TASK GOAL: Go line by line through the data below and work out how many lines contain "agent"; the answer is that number alone.

SOURCE RECORDS:
· · · · ·
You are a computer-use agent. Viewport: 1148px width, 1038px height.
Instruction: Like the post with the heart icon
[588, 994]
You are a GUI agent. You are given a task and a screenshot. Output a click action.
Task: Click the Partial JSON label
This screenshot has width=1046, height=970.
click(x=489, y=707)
· · · · ·
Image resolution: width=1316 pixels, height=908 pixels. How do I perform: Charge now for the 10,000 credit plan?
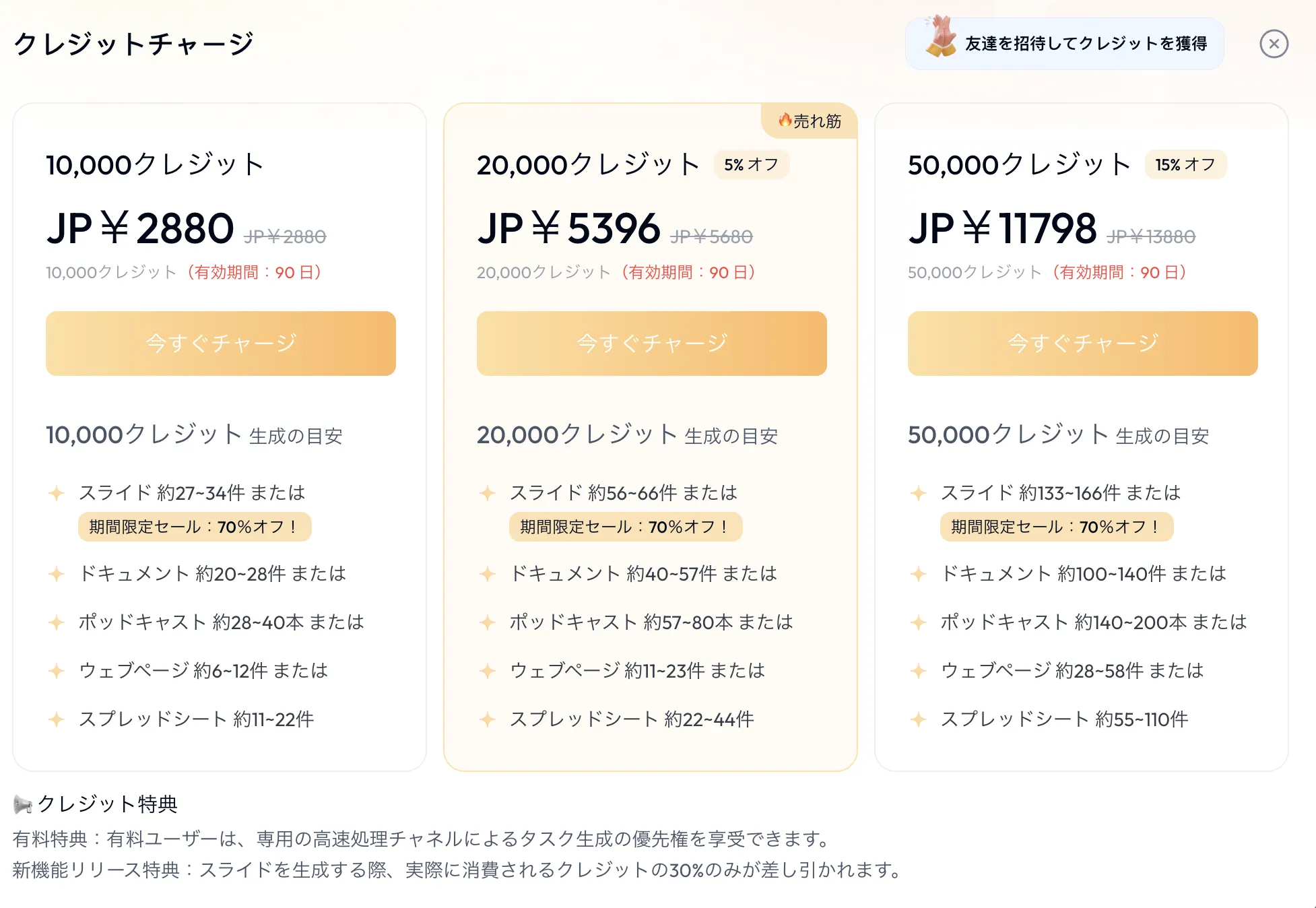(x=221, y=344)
· · · · ·
TASK ANSWER: 2